Exercise prompt =>
Starting at the line below holding "Vo (353, 1812)" and stopping at the line holding "HA (354, 1925)", print every line exactly, both ends included, and leave the rest out.

(Data excerpts)
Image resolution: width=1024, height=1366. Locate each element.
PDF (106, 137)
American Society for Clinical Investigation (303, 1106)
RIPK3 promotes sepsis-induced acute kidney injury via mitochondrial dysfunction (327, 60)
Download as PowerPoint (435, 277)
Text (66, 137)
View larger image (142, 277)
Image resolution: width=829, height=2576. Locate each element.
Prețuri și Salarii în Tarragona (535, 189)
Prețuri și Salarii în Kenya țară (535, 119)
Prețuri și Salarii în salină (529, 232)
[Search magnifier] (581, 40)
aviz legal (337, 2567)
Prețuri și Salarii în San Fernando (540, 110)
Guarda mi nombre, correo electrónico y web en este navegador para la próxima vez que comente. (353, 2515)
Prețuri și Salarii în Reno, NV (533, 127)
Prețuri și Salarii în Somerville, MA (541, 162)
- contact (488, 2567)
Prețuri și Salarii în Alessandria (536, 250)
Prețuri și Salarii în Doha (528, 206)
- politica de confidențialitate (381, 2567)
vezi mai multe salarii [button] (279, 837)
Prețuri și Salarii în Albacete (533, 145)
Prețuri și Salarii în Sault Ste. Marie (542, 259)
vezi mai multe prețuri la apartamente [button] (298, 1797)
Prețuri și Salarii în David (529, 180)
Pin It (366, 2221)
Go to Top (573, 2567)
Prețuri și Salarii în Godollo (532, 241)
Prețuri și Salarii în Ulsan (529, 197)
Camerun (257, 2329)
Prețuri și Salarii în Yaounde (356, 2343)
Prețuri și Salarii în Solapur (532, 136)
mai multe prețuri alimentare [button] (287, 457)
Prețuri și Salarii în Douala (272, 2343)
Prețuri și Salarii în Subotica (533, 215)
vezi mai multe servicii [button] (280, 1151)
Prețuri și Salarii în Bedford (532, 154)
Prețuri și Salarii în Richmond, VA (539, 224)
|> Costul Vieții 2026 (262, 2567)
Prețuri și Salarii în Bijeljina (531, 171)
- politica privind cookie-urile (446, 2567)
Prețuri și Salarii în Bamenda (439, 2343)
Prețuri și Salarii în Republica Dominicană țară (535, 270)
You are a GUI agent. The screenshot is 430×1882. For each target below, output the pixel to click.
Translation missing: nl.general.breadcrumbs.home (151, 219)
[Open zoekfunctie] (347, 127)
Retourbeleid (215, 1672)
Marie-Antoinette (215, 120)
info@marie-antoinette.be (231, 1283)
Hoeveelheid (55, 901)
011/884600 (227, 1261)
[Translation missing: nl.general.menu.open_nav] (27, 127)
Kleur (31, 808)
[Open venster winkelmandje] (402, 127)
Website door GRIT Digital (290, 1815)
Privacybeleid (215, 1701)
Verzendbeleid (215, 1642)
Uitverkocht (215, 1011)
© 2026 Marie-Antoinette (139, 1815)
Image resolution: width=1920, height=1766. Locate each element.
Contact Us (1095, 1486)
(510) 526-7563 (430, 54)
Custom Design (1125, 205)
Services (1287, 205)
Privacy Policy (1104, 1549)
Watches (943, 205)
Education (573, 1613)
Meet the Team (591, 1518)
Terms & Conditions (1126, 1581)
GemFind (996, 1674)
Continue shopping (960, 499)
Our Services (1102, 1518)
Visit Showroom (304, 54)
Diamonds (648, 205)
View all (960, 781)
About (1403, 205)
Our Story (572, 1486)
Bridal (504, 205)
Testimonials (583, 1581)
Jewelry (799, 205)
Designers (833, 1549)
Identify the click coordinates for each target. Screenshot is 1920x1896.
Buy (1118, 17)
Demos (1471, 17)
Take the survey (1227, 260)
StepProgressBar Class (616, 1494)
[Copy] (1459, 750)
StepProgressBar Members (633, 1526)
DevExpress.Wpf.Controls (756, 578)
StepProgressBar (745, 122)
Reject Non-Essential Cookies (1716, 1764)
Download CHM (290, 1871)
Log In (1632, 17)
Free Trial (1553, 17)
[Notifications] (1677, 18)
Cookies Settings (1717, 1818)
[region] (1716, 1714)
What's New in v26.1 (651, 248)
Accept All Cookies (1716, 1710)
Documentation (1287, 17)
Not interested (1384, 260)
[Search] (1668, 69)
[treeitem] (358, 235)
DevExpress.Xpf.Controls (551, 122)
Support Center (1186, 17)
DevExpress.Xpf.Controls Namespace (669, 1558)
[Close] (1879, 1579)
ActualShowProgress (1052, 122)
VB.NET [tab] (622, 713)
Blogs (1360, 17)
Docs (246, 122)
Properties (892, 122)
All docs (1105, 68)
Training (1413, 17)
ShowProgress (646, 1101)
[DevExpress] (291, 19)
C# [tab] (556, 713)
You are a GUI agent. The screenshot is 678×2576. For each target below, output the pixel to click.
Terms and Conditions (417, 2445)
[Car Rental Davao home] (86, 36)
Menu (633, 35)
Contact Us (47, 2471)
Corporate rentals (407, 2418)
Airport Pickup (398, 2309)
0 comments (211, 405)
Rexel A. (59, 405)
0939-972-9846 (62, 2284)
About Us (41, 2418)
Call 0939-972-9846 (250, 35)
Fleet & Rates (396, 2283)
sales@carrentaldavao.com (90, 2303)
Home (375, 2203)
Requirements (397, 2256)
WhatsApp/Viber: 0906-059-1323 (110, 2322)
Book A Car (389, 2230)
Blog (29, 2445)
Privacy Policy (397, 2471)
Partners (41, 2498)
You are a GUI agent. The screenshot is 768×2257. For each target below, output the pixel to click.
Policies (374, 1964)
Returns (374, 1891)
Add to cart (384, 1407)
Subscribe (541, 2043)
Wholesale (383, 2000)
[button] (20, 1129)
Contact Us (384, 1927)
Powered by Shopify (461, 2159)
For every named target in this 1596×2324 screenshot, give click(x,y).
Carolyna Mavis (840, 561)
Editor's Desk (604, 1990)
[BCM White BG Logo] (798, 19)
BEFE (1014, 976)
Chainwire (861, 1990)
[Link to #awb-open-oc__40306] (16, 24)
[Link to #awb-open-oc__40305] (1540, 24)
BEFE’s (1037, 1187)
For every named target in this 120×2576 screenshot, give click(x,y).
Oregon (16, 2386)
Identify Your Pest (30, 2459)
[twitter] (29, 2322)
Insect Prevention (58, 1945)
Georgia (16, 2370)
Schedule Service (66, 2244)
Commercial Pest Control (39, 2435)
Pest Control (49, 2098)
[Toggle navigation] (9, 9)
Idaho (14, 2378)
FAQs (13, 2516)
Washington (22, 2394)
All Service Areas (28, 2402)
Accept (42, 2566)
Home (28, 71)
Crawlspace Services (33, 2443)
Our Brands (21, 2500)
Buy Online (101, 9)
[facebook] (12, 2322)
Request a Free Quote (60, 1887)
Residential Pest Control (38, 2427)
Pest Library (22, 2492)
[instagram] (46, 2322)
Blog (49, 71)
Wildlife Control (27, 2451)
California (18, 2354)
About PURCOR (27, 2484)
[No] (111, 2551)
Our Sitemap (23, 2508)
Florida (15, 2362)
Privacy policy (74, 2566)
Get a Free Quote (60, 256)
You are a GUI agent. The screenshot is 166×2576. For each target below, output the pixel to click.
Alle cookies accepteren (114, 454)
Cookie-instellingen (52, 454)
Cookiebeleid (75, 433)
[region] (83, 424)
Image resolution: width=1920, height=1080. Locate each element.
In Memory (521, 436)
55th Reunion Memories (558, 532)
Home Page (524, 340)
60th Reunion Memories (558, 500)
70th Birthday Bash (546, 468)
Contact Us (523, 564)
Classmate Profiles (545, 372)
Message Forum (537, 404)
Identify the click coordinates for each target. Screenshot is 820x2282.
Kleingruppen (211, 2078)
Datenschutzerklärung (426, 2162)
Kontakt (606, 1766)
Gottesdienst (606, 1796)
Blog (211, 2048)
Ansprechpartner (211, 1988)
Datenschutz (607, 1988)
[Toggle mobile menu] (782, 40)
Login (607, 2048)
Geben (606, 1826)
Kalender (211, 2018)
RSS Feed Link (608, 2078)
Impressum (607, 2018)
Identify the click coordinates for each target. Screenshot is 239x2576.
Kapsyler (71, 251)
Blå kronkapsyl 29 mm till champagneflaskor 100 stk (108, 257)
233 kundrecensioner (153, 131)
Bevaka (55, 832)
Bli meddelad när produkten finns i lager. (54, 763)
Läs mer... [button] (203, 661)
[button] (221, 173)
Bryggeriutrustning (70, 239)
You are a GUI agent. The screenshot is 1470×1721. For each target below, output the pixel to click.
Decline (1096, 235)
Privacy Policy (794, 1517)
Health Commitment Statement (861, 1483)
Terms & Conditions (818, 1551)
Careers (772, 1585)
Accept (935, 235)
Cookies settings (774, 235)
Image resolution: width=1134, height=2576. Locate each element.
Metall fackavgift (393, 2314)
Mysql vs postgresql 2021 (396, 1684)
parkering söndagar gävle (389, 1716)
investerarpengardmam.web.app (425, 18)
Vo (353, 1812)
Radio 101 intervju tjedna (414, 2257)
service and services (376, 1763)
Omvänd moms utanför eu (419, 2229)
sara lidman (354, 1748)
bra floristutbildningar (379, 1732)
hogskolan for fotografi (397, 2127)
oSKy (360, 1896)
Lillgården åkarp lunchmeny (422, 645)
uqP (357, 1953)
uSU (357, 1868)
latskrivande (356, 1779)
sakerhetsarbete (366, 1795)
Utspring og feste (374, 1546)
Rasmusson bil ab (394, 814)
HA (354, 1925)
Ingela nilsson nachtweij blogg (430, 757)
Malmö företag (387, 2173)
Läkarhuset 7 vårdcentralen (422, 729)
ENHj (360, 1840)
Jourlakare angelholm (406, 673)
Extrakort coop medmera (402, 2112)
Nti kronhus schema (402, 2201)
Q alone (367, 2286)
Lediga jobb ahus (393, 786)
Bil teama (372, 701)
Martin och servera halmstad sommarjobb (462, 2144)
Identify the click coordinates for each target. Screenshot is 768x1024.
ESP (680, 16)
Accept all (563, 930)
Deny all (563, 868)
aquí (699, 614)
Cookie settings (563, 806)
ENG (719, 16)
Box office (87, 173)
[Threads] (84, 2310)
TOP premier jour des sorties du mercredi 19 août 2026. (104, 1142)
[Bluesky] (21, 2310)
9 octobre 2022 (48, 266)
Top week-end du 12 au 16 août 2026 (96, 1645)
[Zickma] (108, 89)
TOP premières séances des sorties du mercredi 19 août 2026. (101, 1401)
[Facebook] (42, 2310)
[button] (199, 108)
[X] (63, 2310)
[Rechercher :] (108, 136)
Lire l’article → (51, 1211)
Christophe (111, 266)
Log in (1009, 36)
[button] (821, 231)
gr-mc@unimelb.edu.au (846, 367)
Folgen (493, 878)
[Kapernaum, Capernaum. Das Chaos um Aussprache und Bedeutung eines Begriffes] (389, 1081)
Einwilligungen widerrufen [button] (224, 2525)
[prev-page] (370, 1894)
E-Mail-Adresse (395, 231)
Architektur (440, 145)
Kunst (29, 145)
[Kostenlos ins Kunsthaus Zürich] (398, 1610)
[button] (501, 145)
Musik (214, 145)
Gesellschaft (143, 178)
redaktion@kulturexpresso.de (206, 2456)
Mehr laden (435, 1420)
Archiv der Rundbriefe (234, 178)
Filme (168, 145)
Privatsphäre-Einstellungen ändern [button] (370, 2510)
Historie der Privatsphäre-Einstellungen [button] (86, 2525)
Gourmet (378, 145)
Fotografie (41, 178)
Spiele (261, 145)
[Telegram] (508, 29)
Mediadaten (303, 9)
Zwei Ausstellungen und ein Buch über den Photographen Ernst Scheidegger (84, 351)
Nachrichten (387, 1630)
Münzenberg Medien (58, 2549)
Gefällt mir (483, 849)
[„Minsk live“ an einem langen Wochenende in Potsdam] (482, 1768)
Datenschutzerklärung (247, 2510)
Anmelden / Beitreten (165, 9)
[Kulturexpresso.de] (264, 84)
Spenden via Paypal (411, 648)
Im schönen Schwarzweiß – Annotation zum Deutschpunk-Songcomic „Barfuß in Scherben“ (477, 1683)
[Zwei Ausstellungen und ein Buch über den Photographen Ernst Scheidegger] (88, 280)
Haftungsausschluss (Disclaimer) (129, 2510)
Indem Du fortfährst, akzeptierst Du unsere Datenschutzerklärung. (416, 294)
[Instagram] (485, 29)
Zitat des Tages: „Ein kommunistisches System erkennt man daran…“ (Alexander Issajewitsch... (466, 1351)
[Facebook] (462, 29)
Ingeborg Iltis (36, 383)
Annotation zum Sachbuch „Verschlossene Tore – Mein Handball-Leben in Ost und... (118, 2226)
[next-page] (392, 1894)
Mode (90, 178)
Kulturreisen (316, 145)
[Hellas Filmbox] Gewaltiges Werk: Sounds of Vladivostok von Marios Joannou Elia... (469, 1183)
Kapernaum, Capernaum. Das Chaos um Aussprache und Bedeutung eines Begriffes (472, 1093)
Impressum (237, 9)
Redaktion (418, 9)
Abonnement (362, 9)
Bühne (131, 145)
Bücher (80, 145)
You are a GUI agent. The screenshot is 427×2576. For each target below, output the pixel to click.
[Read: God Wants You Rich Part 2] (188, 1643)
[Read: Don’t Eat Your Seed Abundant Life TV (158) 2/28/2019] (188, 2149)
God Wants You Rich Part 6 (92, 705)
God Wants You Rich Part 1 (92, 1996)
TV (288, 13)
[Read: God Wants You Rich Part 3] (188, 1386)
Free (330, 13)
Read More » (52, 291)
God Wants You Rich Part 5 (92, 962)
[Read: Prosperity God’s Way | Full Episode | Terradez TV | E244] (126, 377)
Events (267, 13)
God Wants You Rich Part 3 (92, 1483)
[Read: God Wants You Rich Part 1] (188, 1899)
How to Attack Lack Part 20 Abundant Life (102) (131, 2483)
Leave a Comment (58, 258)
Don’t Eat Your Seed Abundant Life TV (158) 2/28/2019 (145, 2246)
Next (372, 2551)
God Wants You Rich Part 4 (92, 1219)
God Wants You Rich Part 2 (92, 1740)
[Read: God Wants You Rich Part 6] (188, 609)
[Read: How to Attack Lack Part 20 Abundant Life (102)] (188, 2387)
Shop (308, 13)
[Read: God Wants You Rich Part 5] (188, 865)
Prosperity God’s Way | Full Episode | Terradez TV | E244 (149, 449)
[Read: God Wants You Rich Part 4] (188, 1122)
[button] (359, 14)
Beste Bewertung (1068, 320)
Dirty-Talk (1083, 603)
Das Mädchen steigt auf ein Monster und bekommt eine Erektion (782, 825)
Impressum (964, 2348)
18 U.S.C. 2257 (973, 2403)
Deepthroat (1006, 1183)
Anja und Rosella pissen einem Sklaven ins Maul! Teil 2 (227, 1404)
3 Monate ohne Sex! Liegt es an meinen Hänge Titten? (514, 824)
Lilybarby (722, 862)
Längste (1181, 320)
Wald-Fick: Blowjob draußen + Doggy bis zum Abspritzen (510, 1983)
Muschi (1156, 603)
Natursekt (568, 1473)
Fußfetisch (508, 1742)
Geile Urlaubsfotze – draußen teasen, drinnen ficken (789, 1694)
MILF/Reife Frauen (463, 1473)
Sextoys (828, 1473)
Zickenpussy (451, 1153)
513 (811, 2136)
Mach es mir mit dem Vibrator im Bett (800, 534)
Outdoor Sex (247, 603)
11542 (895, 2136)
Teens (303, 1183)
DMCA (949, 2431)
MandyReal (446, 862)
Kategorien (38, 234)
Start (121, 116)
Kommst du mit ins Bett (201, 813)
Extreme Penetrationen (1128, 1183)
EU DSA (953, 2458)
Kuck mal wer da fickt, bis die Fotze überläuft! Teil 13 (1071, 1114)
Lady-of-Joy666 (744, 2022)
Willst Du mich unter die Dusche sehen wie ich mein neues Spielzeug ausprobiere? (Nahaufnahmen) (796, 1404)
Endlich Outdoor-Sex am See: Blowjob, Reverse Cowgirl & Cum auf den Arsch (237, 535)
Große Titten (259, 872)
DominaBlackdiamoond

Exercise result =>
Vo (353, 1812)
Radio 101 intervju tjedna (414, 2257)
service and services (376, 1763)
Omvänd moms utanför eu (419, 2229)
sara lidman (354, 1748)
bra floristutbildningar (379, 1732)
hogskolan for fotografi (397, 2127)
oSKy (360, 1896)
Lillgården åkarp lunchmeny (422, 645)
uqP (357, 1953)
uSU (357, 1868)
latskrivande (356, 1779)
sakerhetsarbete (366, 1795)
Utspring og feste (374, 1546)
Rasmusson bil ab (394, 814)
HA (354, 1925)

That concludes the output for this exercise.